Scientific classification
- Kingdom: Animalia
- Phylum: Chordata
- Class: Reptilia
- Order: Squamata
- Suborder: Serpentes
- Family: Colubridae
- Genus: Oxyrhopus
- Species: O. petolarius
- Binomial name: Oxyrhopus petolarius (Linnaeus, 1758)
- Synonyms: Coluber petola Linnaeus, 1758; Lycodon petolarius — Schlegel, 1837; Oxyrhopus petolarius — A.M.C. Duméril, Bibron & A.H.A. Duméril, 1854; Clelia petola — Stuart, 1937; Clelia petolaria — Taylor, 1951; Oxyrhopus petola — Gasc & Rodrigues, 1980; Oxyrhopus petolarius — Savage, 2011;

= Oxyrhopus petolarius =

- Genus: Oxyrhopus
- Species: petolarius
- Authority: (Linnaeus, 1758)
- Conservation status: LC
- Synonyms: Coluber petola , Linnaeus, 1758, Lycodon petolarius , — Schlegel, 1837, Oxyrhopus petolarius , — A.M.C. Duméril, Bibron & , A.H.A. Duméril, 1854, Clelia petola , — Stuart, 1937, Clelia petolaria , — Taylor, 1951, Oxyrhopus petola , — Gasc & Rodrigues, 1980, Oxyrhopus petolarius , — Savage, 2011

Species of snake

Oxyrhopus petolarius, commonly known as the forest flame snake, is a species of mildly venomous snake in the subfamily Dipsadinae of the family Colubridae. The species is native to Central and South America. There are three recognized subspecies.
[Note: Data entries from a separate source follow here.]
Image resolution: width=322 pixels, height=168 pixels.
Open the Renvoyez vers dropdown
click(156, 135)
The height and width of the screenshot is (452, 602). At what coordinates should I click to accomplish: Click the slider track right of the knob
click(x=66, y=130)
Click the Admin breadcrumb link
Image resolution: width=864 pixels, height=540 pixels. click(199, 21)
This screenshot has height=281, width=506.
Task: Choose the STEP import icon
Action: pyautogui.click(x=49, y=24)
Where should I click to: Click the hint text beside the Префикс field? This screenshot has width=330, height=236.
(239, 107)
==Taxonomy and nomenclature==
According to American herpetologist Jay M. Savage (2011) the correct scientific name should be Oxyrhopus petolarius.

==Geographic range==
Oxyrhopus petolarius is found in central and northern South America, including Trinidad and Tobago.

==Habitat==
The preferred natural habitats of Oxyrhopus petolarius are forest and savanna, at altitudes from sea level to 2,000 m.

==Description==
Adults of Oxyrhopus petolarius may attain a total length of 91 cm, which includes a tail 22 cm long.
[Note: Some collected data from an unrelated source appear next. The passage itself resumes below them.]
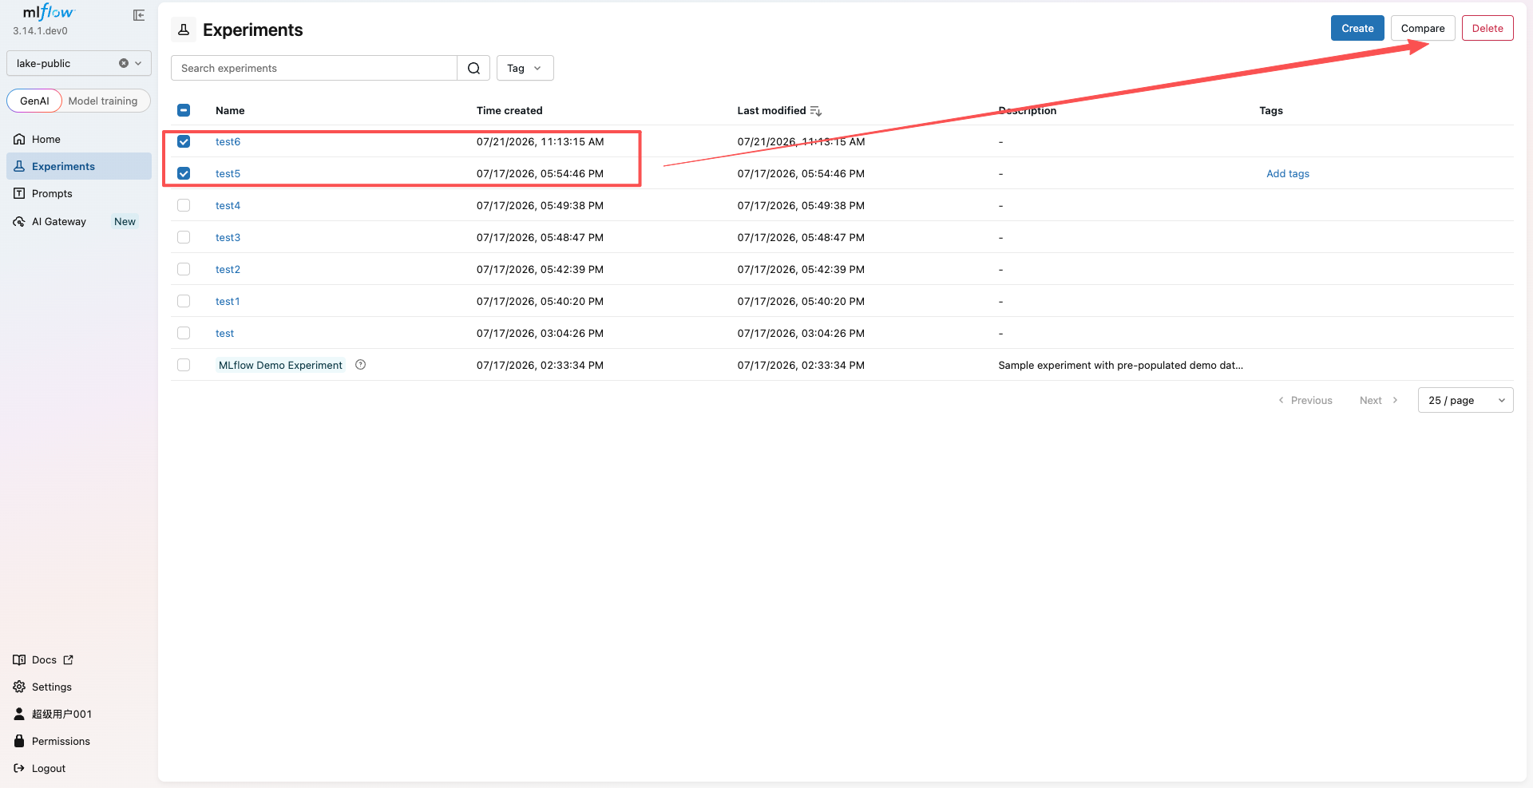Open Docs external link icon
This screenshot has height=788, width=1533.
coord(69,659)

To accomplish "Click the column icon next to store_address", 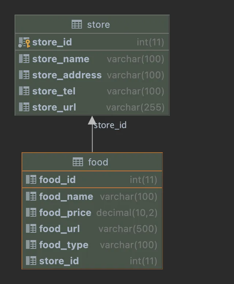I will click(24, 75).
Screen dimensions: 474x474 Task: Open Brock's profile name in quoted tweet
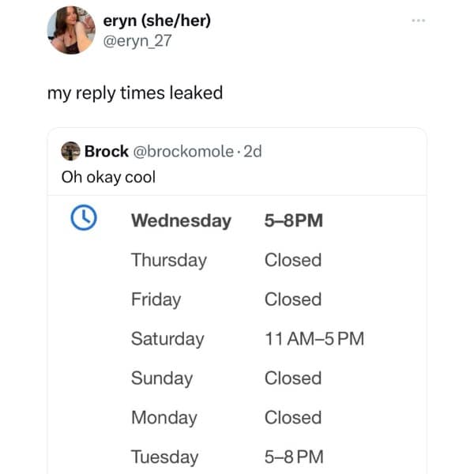pos(106,151)
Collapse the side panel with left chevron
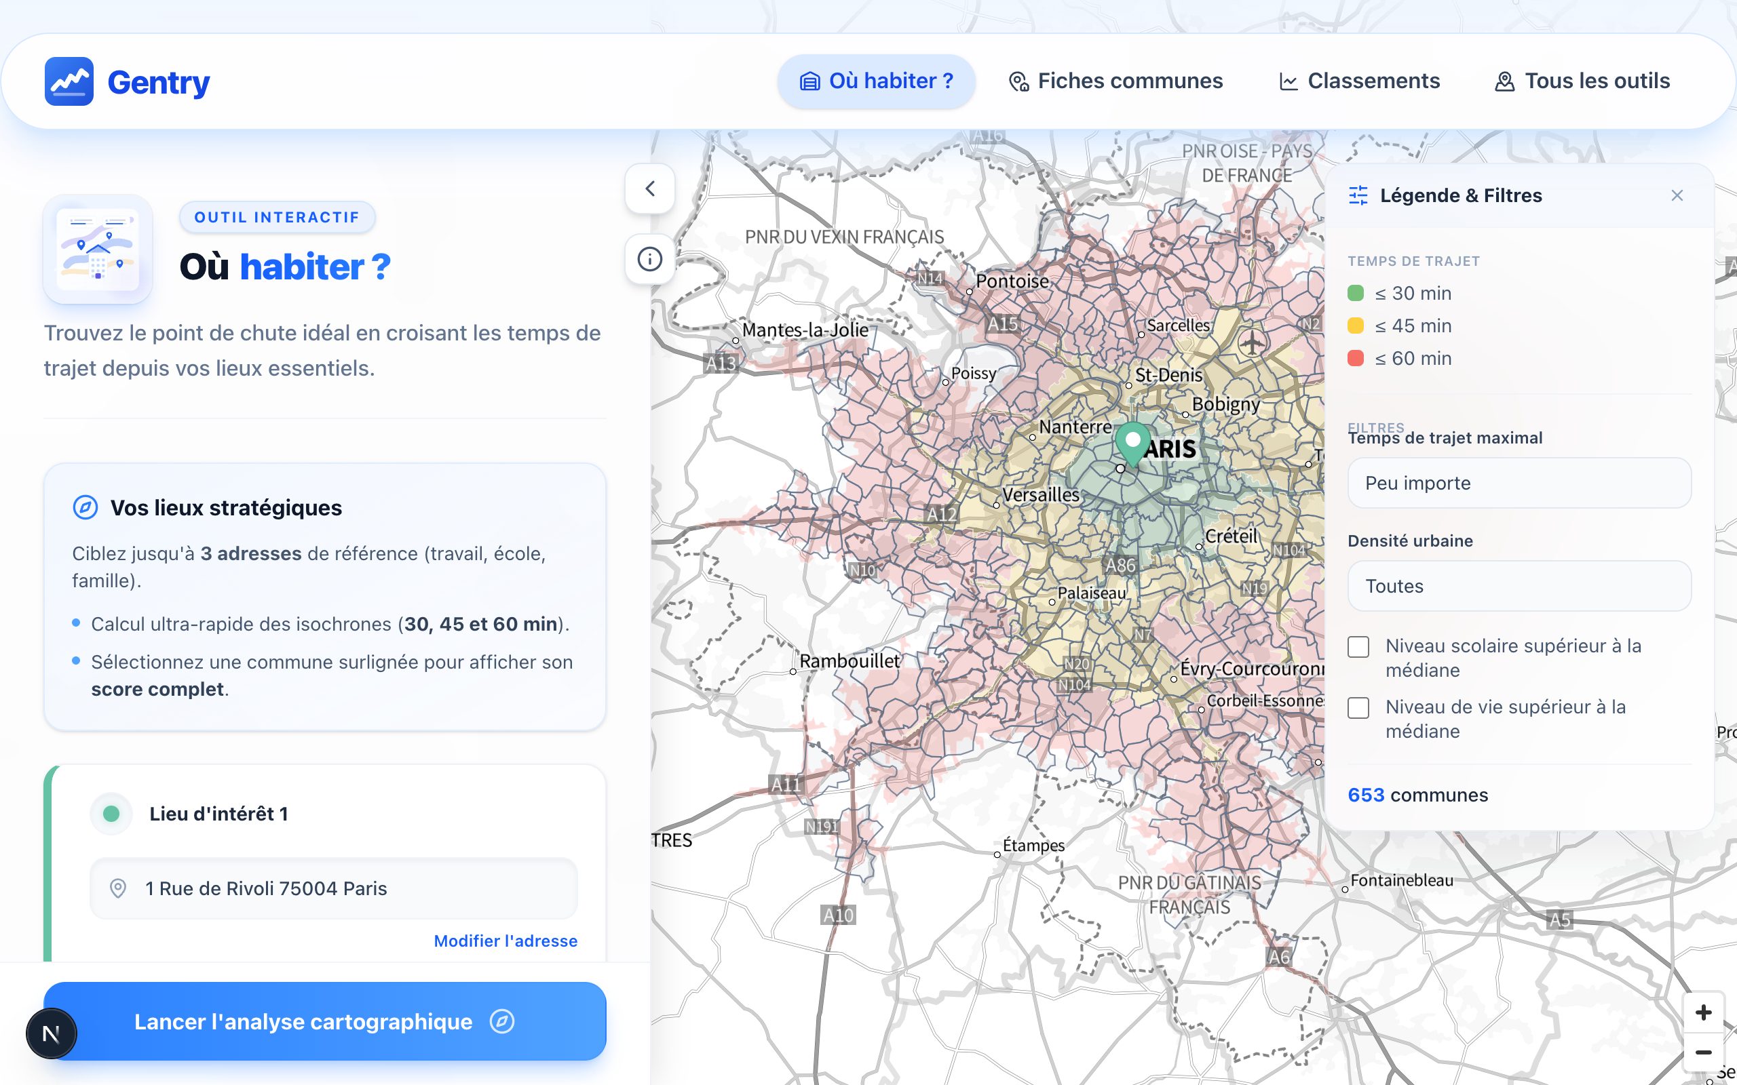Viewport: 1737px width, 1085px height. [x=650, y=189]
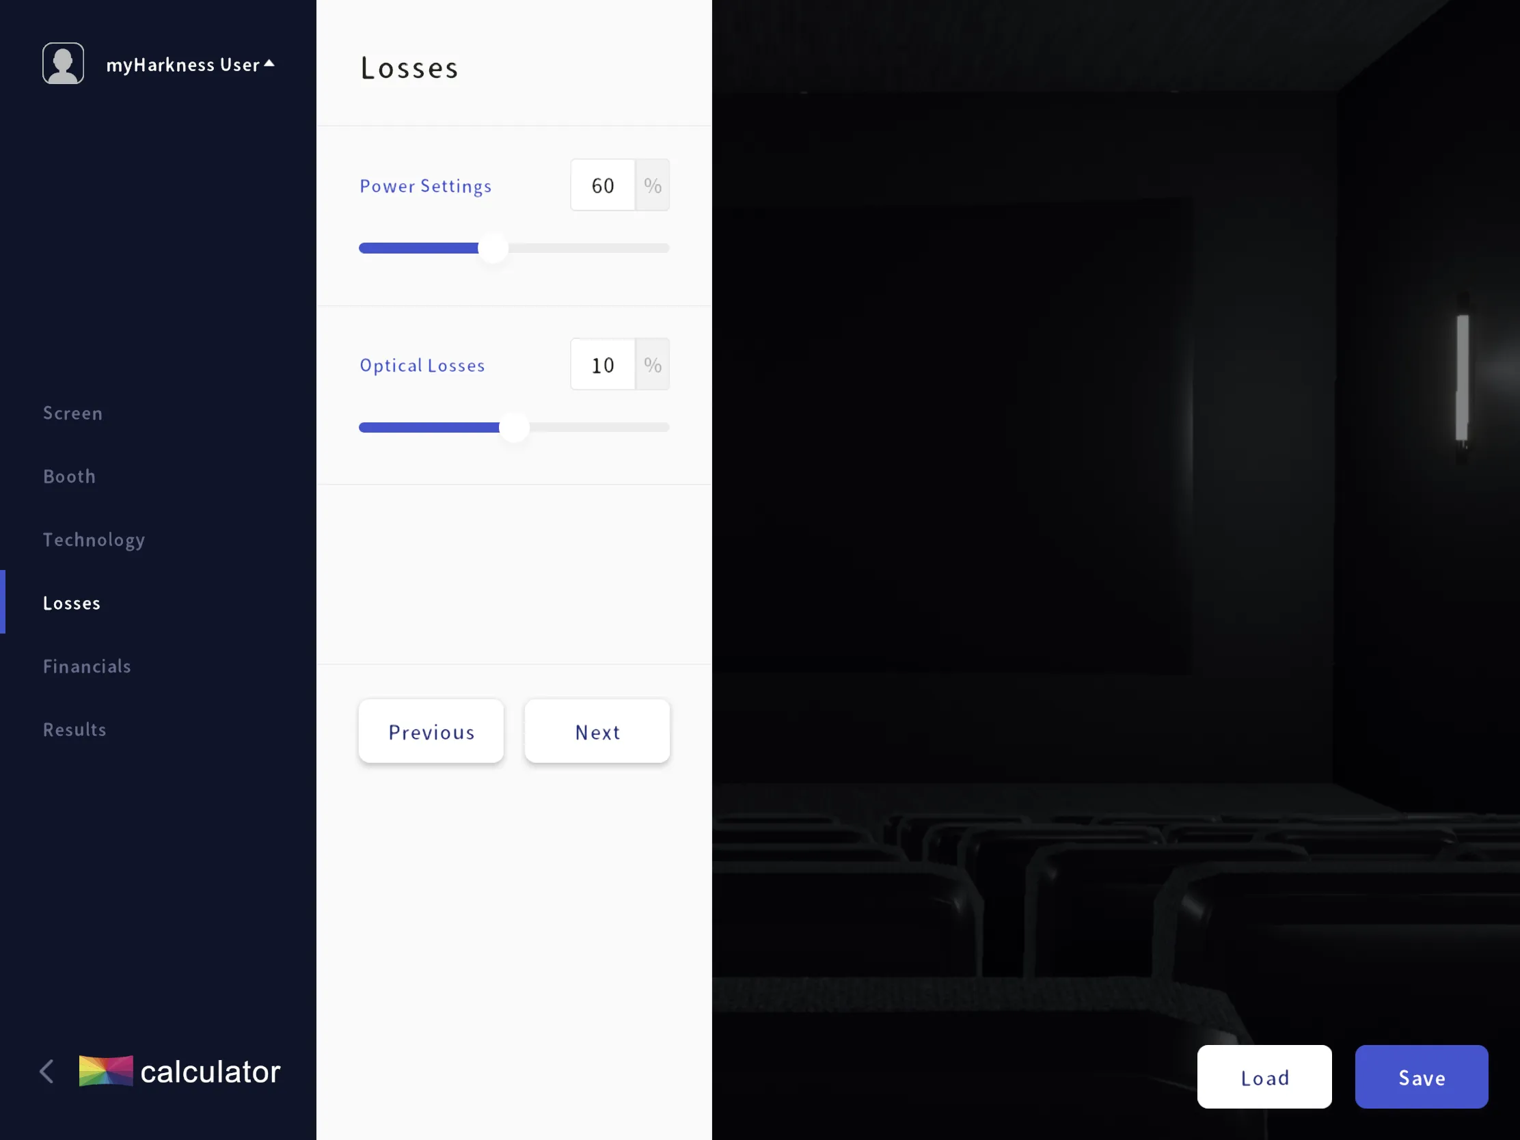Click the Technology navigation icon
Image resolution: width=1520 pixels, height=1140 pixels.
93,538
Coloration is variable. It usually consists of some combination of red and black rings or crossbands. In some individuals the light-colored crossbands are white instead of red on the anterior part of the body.

The dorsal scales are smooth, with apical pits, and are arranged in 19 rows at midbody.

==Venom==
Oxyrhopus petolarius is rear-fanged, and its venom is extremely toxic to anole lizards.

==Diet==
Oxyrhopus petolarius preys on lizards, frogs, other amphibians, tadpoles, small rodents, other small mammals, birds and their eggs, and probably other snakes.

==Reproduction==
Oxyrhopus petolarius is oviparous.

==Subspecies==
Three subspecies of Oxyrhopus petolarius are recognized as being valid, including the nominotypical subspecies.

- Oxyrhopus petolarius digitalis (Reuss, 1834)
- Oxyrhopus petolarius petolarius (Linnaeus, 1758)
- Oxyrhopus petolarius sebae A.M.C. Duméril, Bibron & A.H.A. Duméril, 1854

Nota bene: A trinomial authority in parentheses indicates that the subspecies was originally described in a genus other than Oxyrhopus.

==Etymology==
The subspecific name, sebae, is in honor of Dutch naturalist Albertus Seba.